**Goal of the exercise**.
Transcribe every entry verbatim; omit pictures.

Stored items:
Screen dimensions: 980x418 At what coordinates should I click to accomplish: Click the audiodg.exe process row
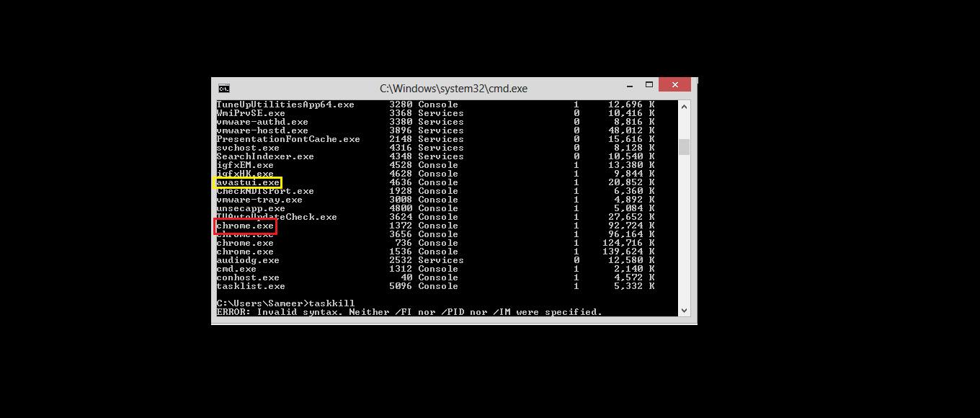click(x=435, y=260)
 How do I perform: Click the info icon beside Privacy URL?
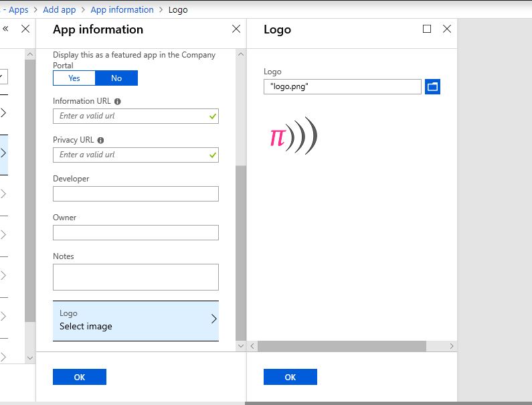100,141
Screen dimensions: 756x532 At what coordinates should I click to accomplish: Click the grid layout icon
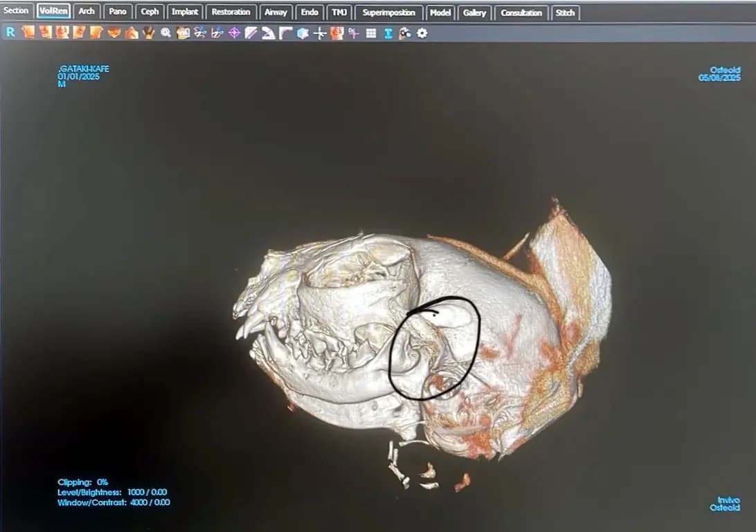371,33
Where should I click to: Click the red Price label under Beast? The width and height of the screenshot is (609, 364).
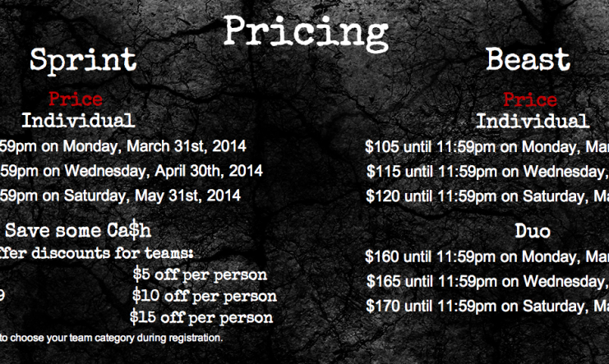click(x=530, y=100)
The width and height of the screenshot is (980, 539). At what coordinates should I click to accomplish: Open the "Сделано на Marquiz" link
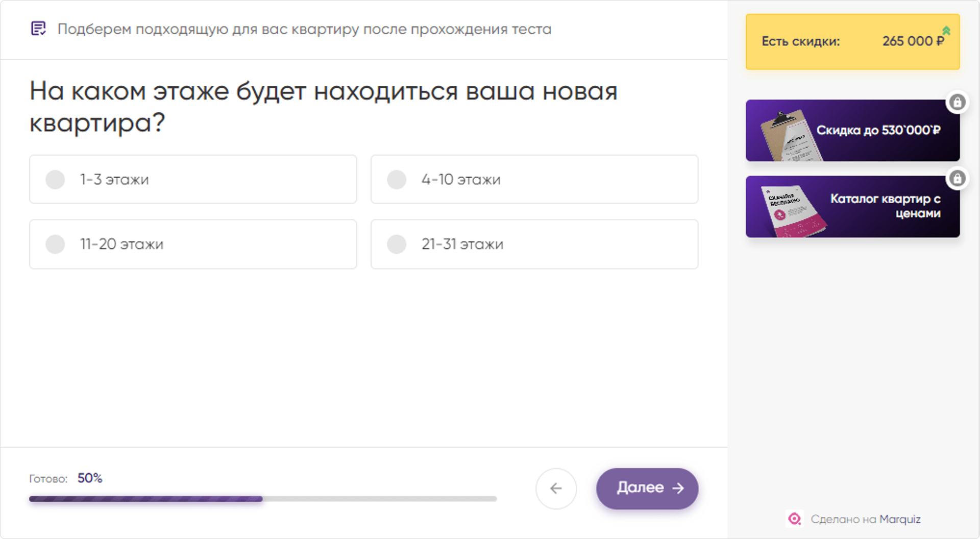(865, 519)
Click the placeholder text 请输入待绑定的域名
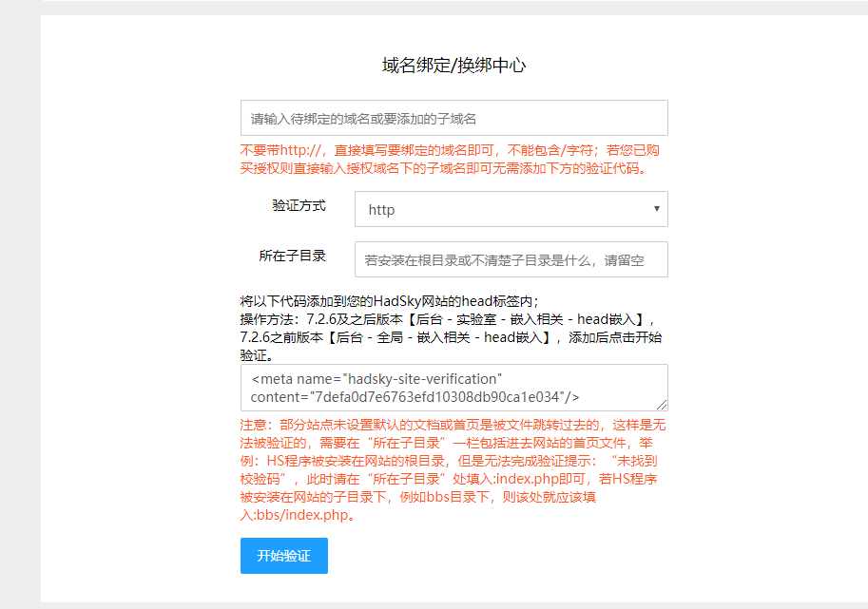Screen dimensions: 868x609 [x=363, y=119]

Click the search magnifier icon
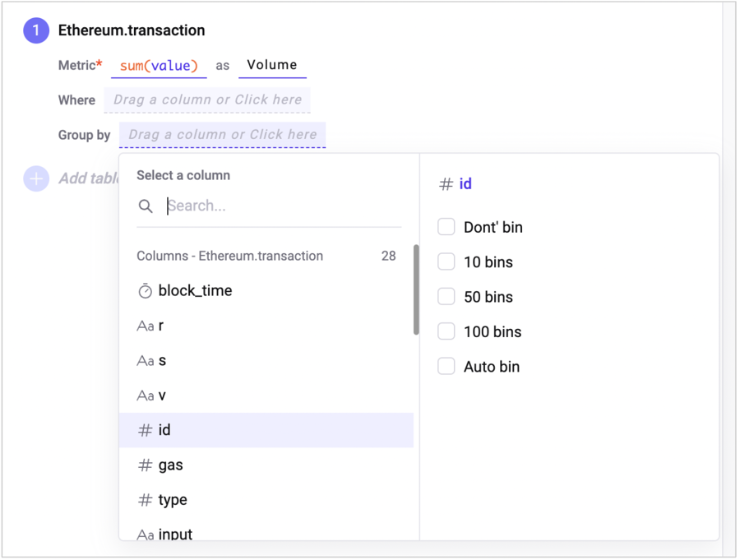click(x=146, y=206)
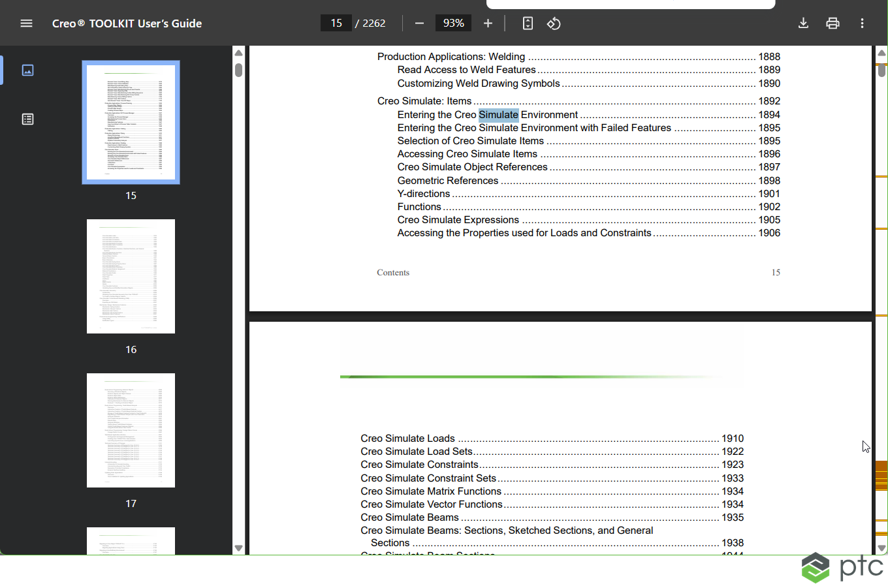
Task: Click the highlighted Simulate search result
Action: pyautogui.click(x=498, y=114)
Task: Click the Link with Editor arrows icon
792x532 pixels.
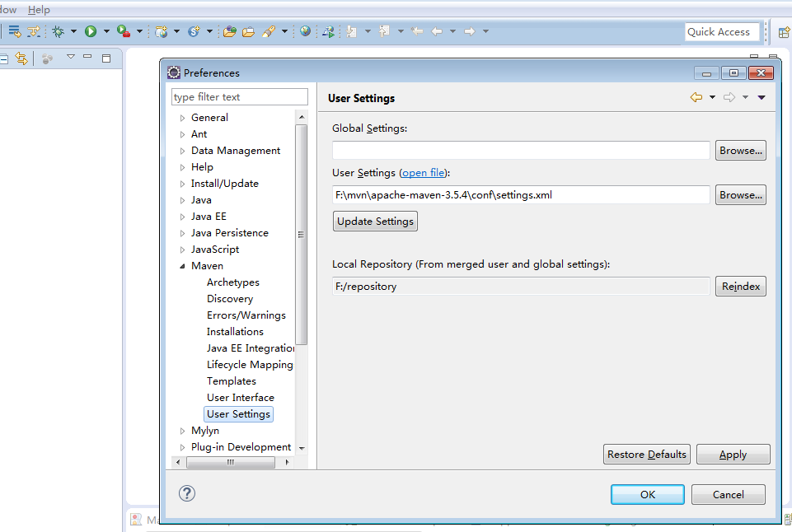Action: click(x=21, y=58)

**Written response**.
Screen dimensions: 980x418 At what coordinates should I click to accomplish: Click the audiodg.exe process row
click(x=435, y=260)
 How do I perform: Click the info icon beside Privacy URL?
100,141
Screen dimensions: 756x532 At what coordinates should I click to accomplish: Click the grid layout icon
371,33
Where should I click to: Click the red Price label under Beast? The width and height of the screenshot is (609, 364).
click(x=530, y=100)
The width and height of the screenshot is (980, 539). At what coordinates should I click to accomplish: Open the "Сделано на Marquiz" link
(865, 519)
Click the placeholder text 请输入待绑定的域名
Screen dimensions: 868x609 [x=363, y=119]

Click the search magnifier icon
click(x=146, y=206)
Task: Click the highlighted Simulate search result
Action: pyautogui.click(x=498, y=114)
Task: Click the Link with Editor arrows icon
792x532 pixels.
Action: click(x=21, y=58)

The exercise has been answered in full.